Profiting from Apple’s massive buyback program

“Call it the iPut,” Steven M. Sears writes for Barron’s. “If you believe that Apple’s recent decision to raise its stock-buyback program to $60 billion and sharply increase its dividend is the equivalent of a massive put that will keep the stock from suffering another sharp decline, attractive opportunities exist to trade against the stock’s newfound stability.”

“By selling puts on Apple and agreeing to buy the stock (AAPL) at lower prices should it decline, investors can collect hefty premiums from the options market,” Sears writes. “Indeed, a Goldman Sachs study released in 2009 supports the idea of selling puts on companies with large stock-buyback programs.

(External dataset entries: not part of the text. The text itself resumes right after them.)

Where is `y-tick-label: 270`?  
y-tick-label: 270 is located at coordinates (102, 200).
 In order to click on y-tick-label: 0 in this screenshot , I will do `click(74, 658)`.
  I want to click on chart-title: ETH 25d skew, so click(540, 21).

The study concluded that buyback programs represent a persistent bid supporting stocks that can be exploited by selling puts.”

Sears writes, “Will Apple sell puts as part of its stock-buyback program? …Corporations often sell put options as part of their buyback programs. If Apple does the same, its put prices would almost certainly decline because heavy put selling lowers implied volatility, which is the most critical part of options-pricing models. An Apple spokesperson declined to comment, ‘at least not at this time,’ on whether put selling is part of the buyback program. All that is known thus far is that Apple will begin buying stock under the authorization this month and complete the buyback program by the end of 2015.”

Read more in the full article here.


    1. Free markets work because people can take both sides of transactions. In the stock market, there are always people who think the price will go up, and others who think the price will go down. Correct positions are rewarded wither way.

      By the way, selling puts is not a bet that the stock will go lower.

    2. Every stock transaction consists of a buyer and seller, one of whom believes that the stock will go up and another who often believes that the stock has peaked, at least in the near term.

      There is nothing inherently wrong with stock options – calls and puts. I don’t like naked options, because the speculators employing them can increase risk for everyone, particularly when the speculation grows out of control.

  1. Selling puts is not a defensive strategy, it’s bullish. For Apple it would be okay because they are buying stock. If the stock drops, they buy more shares cheaper while the put increases in price. They lose the put but the downside on that is limited since they can buy the stock at a lower price. If the stock price goes up, they lose the put but it doesn’t matter since it was insurance anyway.

    For the person on the street, selling naked puts is a little dangerous if you don’t own the stock. Any naked call or put is just madness since losses can be infinite.

    Most money managers go naked on put selling or put shorting if they believe the stock is going to rocket. Signs are there that this could be happening now with technicals calling for a low of 390 when the stock was trading at 460 and expectations for it to go higher. Usmanov has spent over 100 million investing in Apple alone. Essentially the call is bullish, but if you don’t have millions do straight up calls that are either deep in the money with plenty of time left in them, ie April 2014. Don’t copy the so-called money managers with naked puts you will get fried.

  2. I just think it’s a shame that the only way Apple can be valuable to shareholders is by going through a whole lot of financial acrobatics. Google doesn’t have to do anything but bring in revenue and profits to raise it’s share value. No dividends or stock repurchases necessary and yet the share price is almost twice Apple’s share price. I really don’t see how Google is that much better than Apple as a profitable company. Surely it couldn’t hurt Apple to start up a search engine if that’s where the money is.

    1. Google doesn’t need to do anything except steal other people’s ideas and IP and just wait and not care about anything, spy on their customers, have their company representatives babble BS regularly and see their shares rise. Correct.